The Porsche 959 was another first to use a tire pressure monitoring system (TPMS) because it was equipped with the world’s first self-supporting run-flat tires made by Bridgestone. This TPMS setup was again used on the 928 for model years 1990 to 1994.
The early system used two sensors mounted 180 degrees apart in special holes in the valley of the wheel. The sensors looked like a stack of poker chips. A diaphragm inside the sensors connected to switches that were set to a reference pressure. The receiver was mounted on the knuckle and was an inductive coil that would pass current through the sensors. Depending on the position of the diaphragm and which switches were open or closed, the amount of current flowing through the receiver’s coil would change.
The disadvantage with this early tire pressure monitoring system is the wheels had to have a large hole for the barrel of the wheel for the sensor. Also, the inductive sensor mounted to the knuckle could easily be damaged by road debris.
In 2004, Porsche started to use a conventional TPMS system for the Cayenne and select Boxster and 911 models. These systems were a lot like those found on BMW, Mercedes-Benz and Audi vehicles. The best way to tell if a Porsche has TPMS is to look for metal valve stems. Sensors can last up to 10 years and up to 100,000 miles. But, the life of the sensor can change depending on the tire pressure sampling frequency and temperature extremes.

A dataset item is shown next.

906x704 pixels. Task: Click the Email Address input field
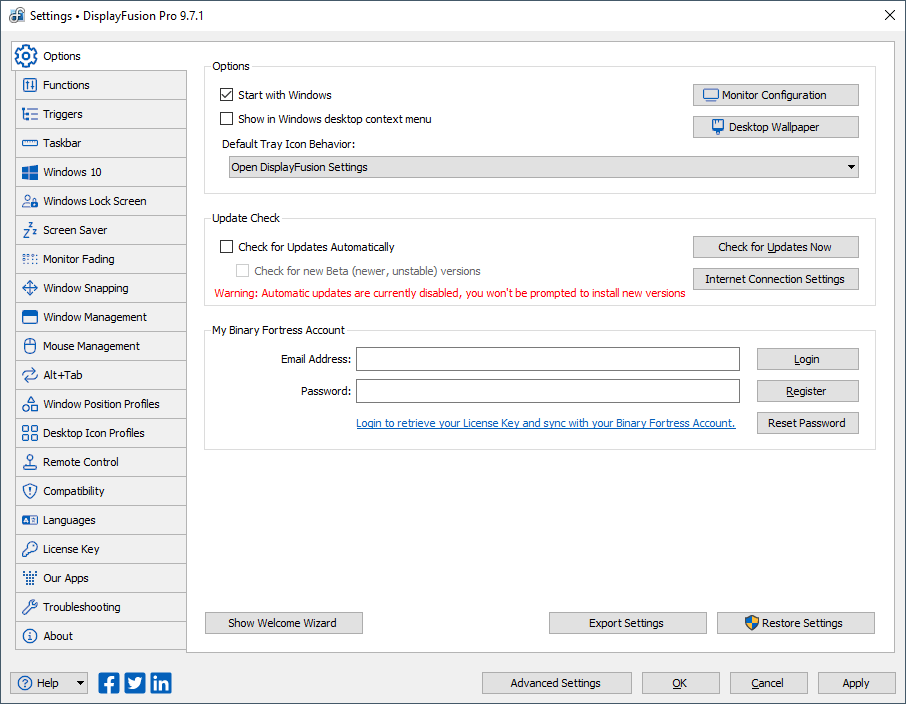[x=547, y=359]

Many Porsche models have eliminated the spare tire for weight savings. In place of the spare is an inflation pump that can inject sealant into the tire to seal a puncture. The sealant is designed to be compatible with the sensors and should not clog the pressure port on the body of the sensor. The sealant canister has a limited life. Check the service schedule for the replacement interval of the sealant. The typical interval for replacement is three or four years.
Porsche TPMS systems use four antennas mounted in the wheel wells and a designated module for the tire pressure. The sensors use a 433mHz and 315mHz frequency. On most models, the menu will have the option for two sets of tires and sensor IDs for summer and winter tires.
You can read the remaining lifespan of the battery capacity of the TPMS sensor using some TPMS tools. The value you read out gives an indication if a sensor needs to be replaced.
The system has a telltale malfunction indicator light and a low-pressure light. When the system detects a malfunction, the telltale light will flash for approximately one minute, and will then remain continuously illuminated. This sequence will continue upon subsequent vehicle startups, as long as the malfunction exists.
If a sensor is not transmitting, the warning light in the speedometer flashes for one minute, and then remains continuously illuminated. Codes and data from the TPMS control module can be accessed with a TPMS or scan tool. If there is a problem, it is typically communication errors with the four receivers in the wheel wells.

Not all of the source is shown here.